When dealing with an adenoma, the min medication used in therapy are thyrostatics, drugs inhibiting the gland's activity. The purpose is to normalize the gland function before deciding a permanent treatment. Thyrostatics can have a range of side effects such as reddened face, itchy skin or increased temperature. Surgical treatment (thyroidectomy) is the most common permanent solution of an adenoma. The entire gland is usually not removed, only the affected lobe. A disadvantage of a surgical procedure is the risk of damaging the recurrent nerve, which leads to a partial or complete loss of voice or breathing issues. In established workplaces this risk is only present in about 1% of all cases, however. Radioiodine treatment is used in adults in which a surgery would be too risky. The gland's function optimizes usually within 2-6 months. The prognosis of adenomas is very positive, although proper treatment is still necessary. An untreated adenoma is a life threatening condition.

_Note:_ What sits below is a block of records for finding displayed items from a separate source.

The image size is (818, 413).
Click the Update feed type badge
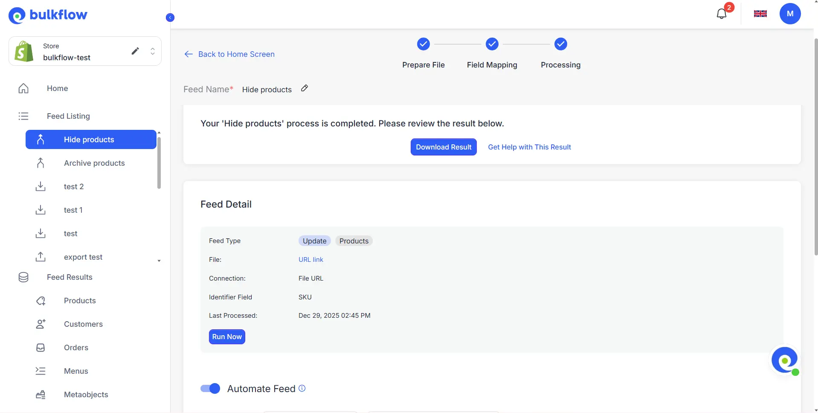314,240
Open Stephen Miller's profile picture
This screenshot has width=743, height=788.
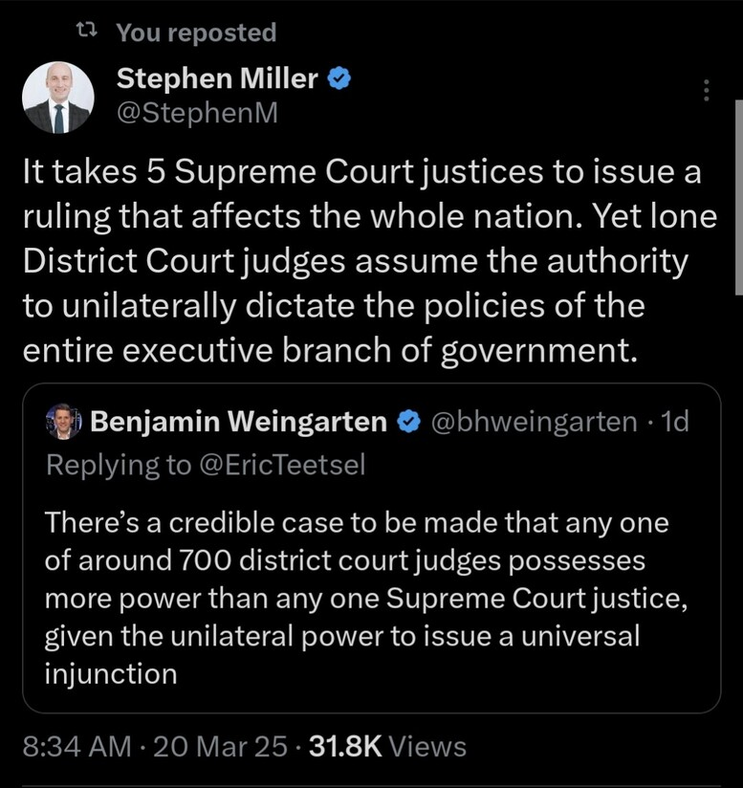click(x=58, y=98)
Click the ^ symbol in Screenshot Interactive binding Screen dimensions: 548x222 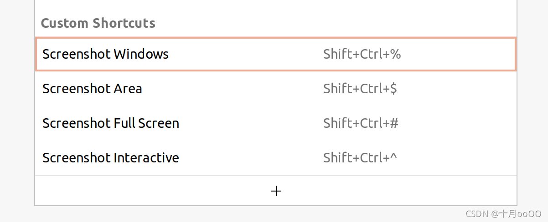(394, 156)
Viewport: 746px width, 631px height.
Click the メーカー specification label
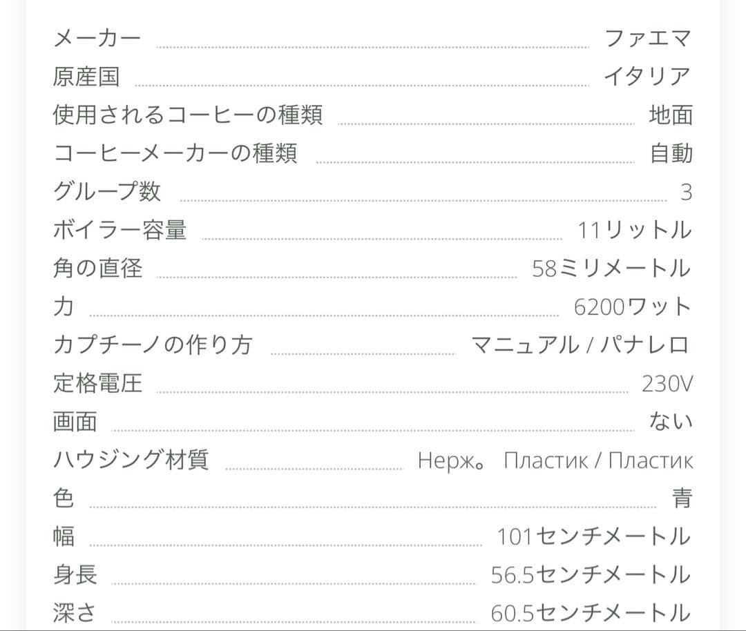tap(97, 37)
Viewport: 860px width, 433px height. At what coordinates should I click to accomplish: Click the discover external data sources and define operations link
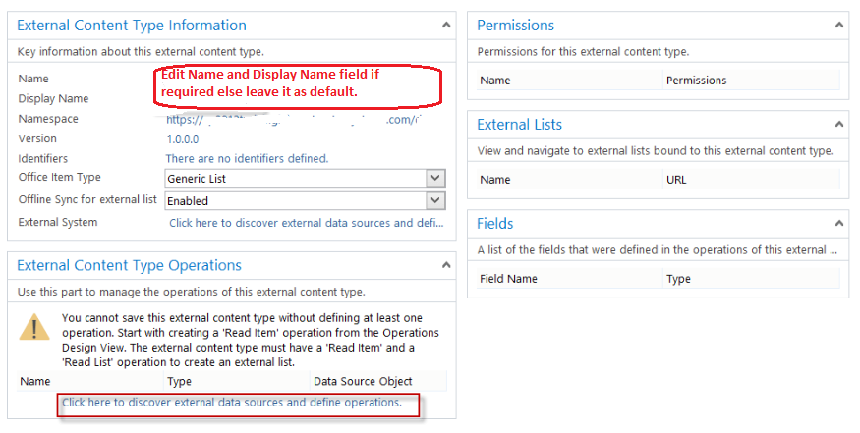point(232,403)
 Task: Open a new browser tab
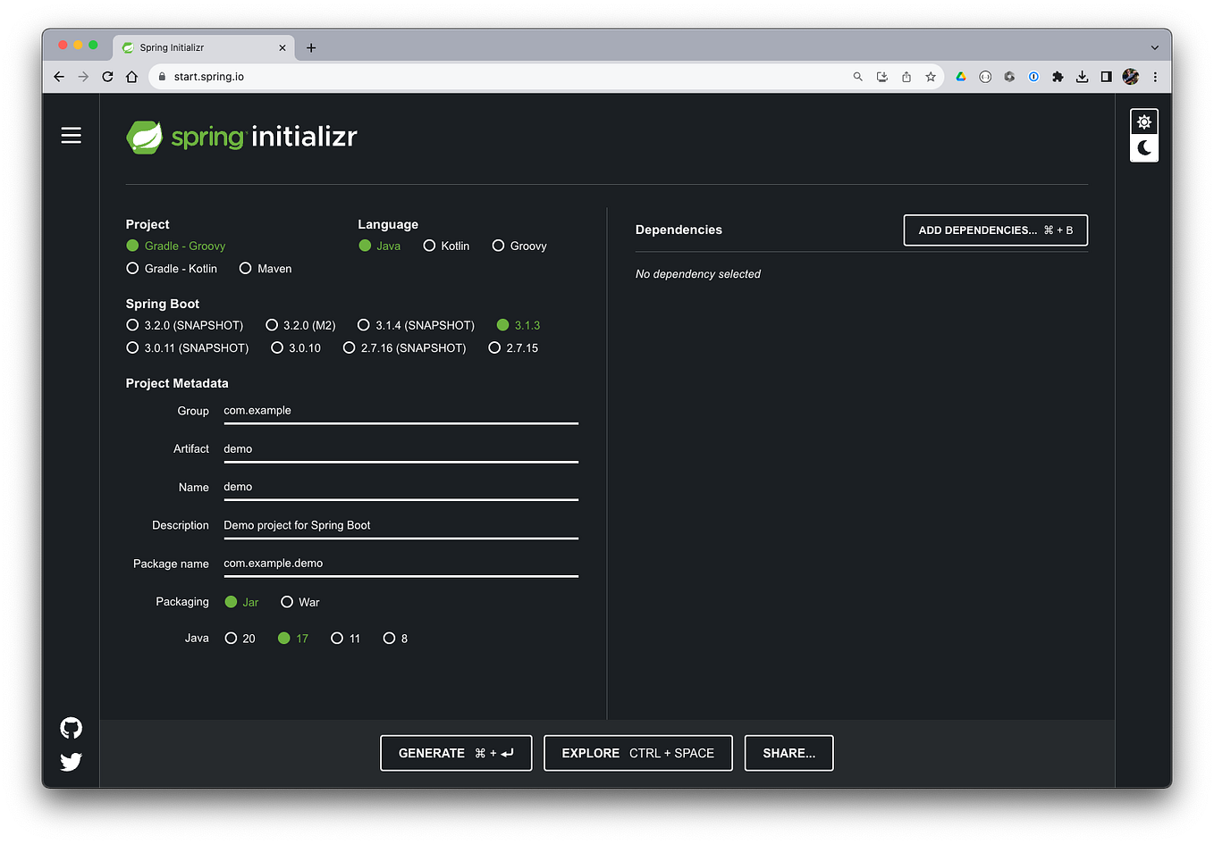coord(311,47)
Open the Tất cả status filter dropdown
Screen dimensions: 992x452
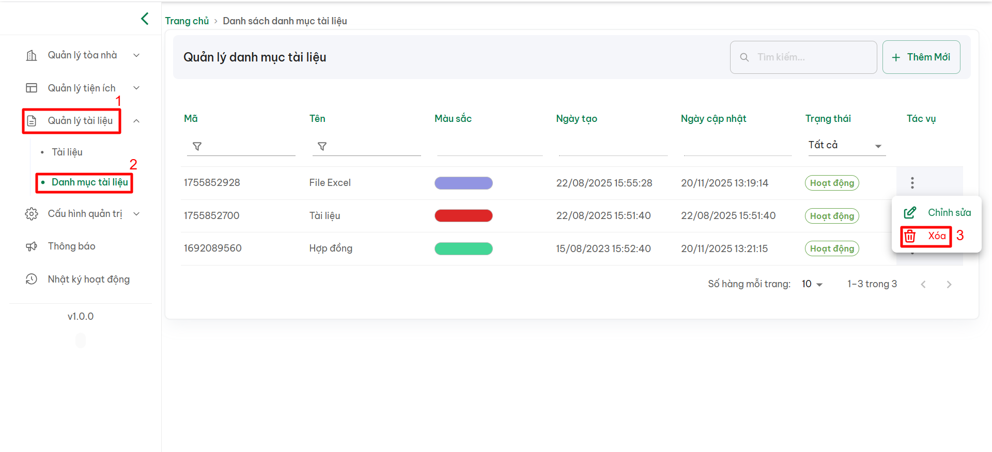[x=846, y=146]
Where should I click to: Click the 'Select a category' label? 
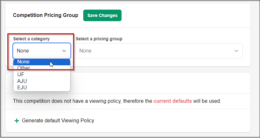(x=31, y=39)
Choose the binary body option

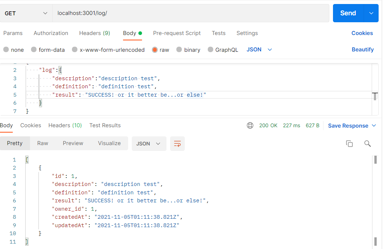(x=188, y=50)
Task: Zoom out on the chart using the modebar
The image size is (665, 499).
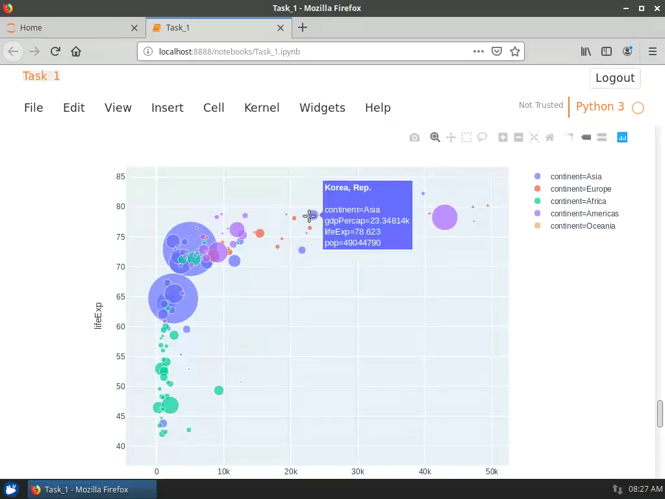Action: pyautogui.click(x=518, y=137)
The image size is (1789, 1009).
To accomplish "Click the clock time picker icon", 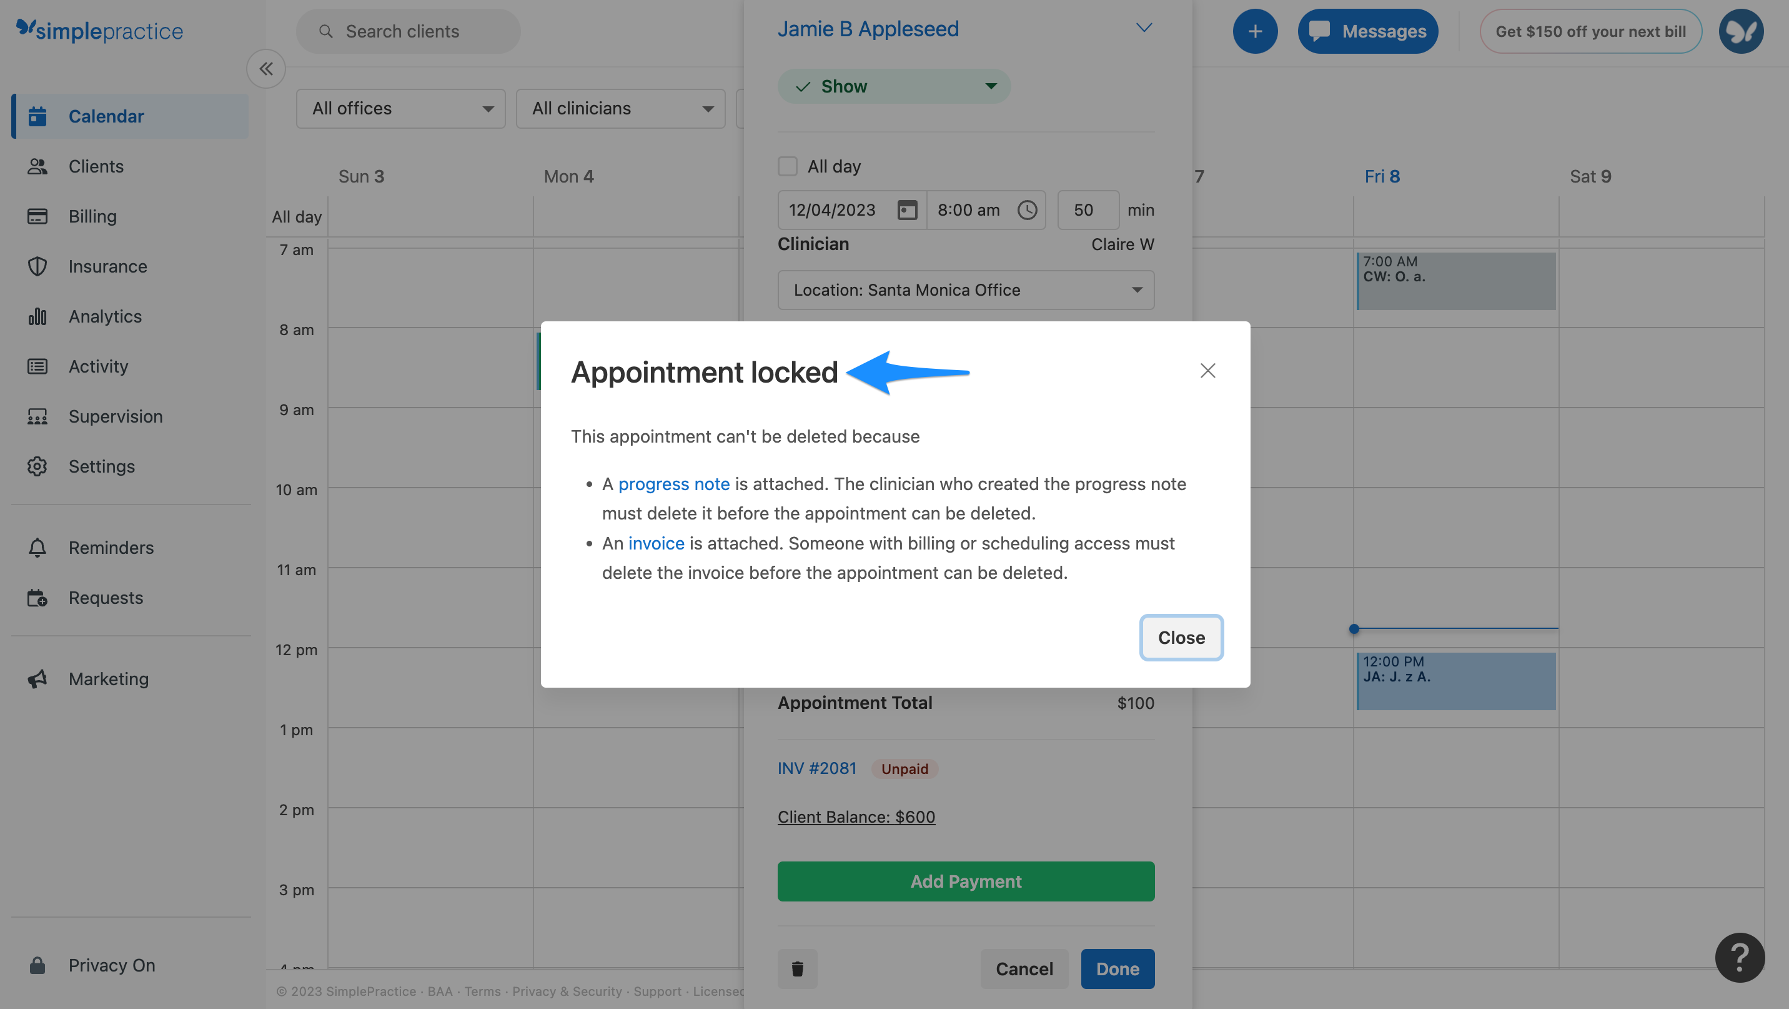I will point(1027,210).
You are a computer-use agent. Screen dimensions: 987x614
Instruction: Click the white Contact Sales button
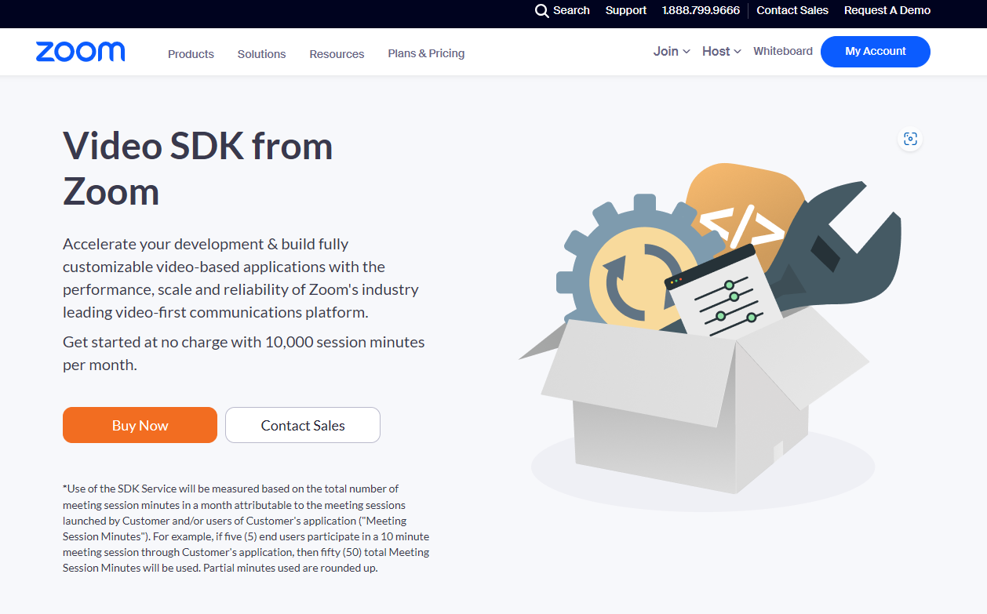click(x=303, y=425)
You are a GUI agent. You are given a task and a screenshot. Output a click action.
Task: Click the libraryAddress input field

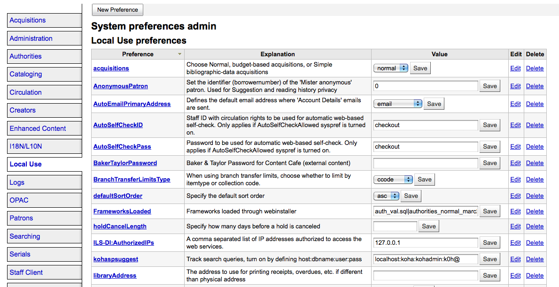click(426, 275)
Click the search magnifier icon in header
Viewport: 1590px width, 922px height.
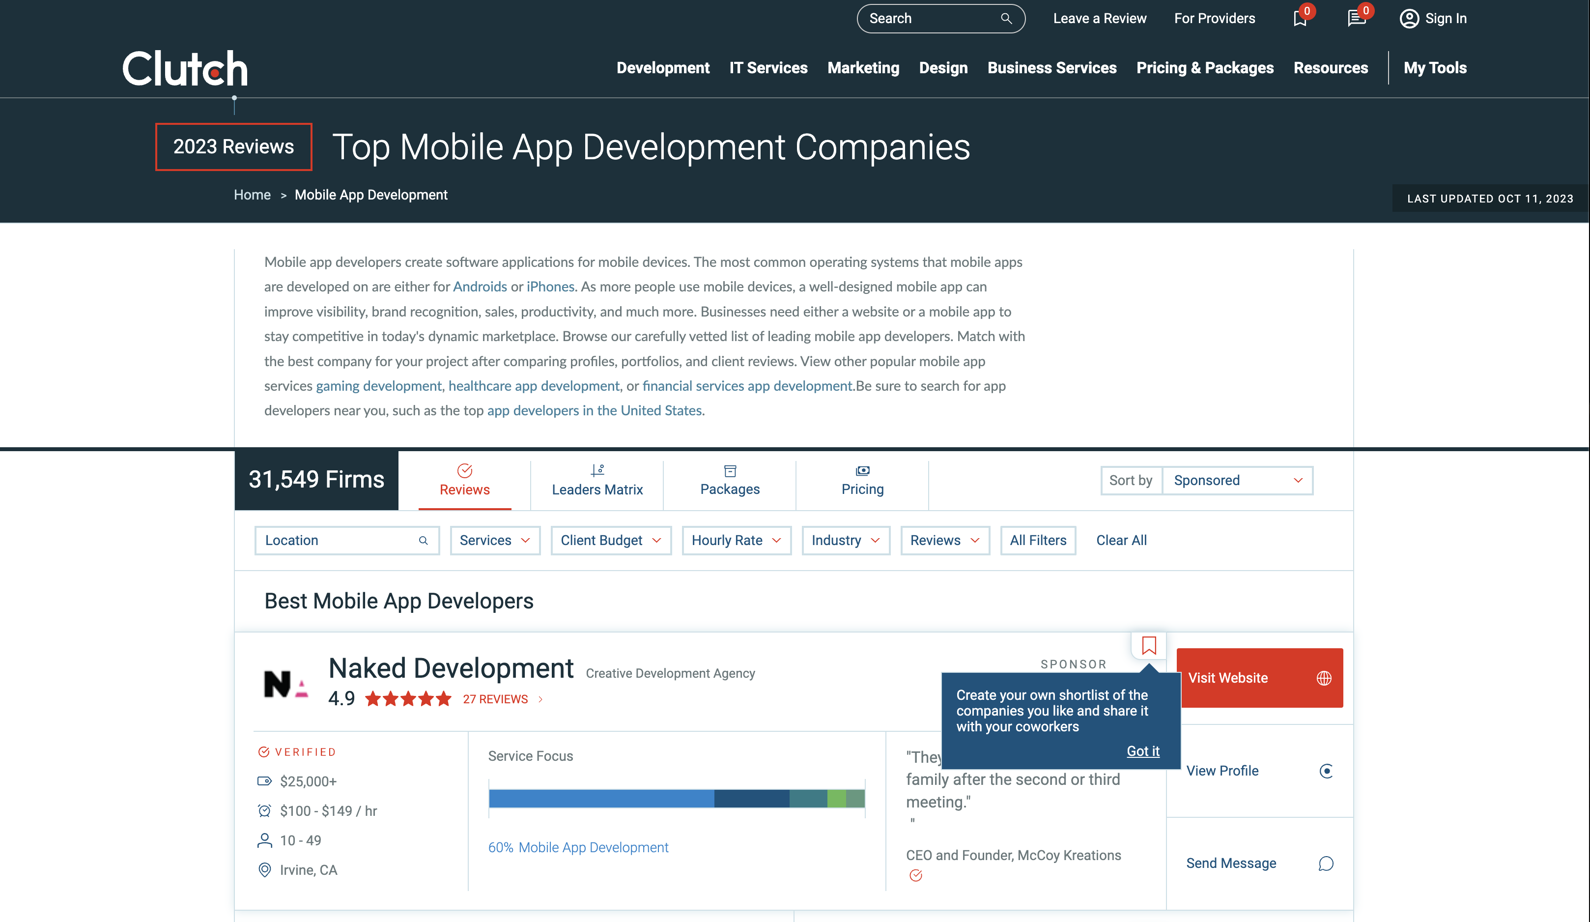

The basis of treating thyroid carcinoma is a complete removal of the gland, a total thyroidectomy (TTE). Further steps in treatment depend mainly on the type of the carcinoma. The most common one, a papillary carcinoma (80%) accumulates iodine well, which is why radioiodine is administered for 6 to 8 weeks after the removal, to show any possible metastases. Radioiodine treatment consists of radioiodine being absorbed by cells of he thyroid gland, which capture iodine in blood, and the cells being subsequently destroyed. It is mainly used to remove remnants of the gland after a TTE, which are present in about 95% of patients. In other tumors, which for example do not accumulate iodine, a radiotherapy is used. The problematic of treating thyroid carcinoma is very complex and always depends on a series of factors, which decide the course of treatment.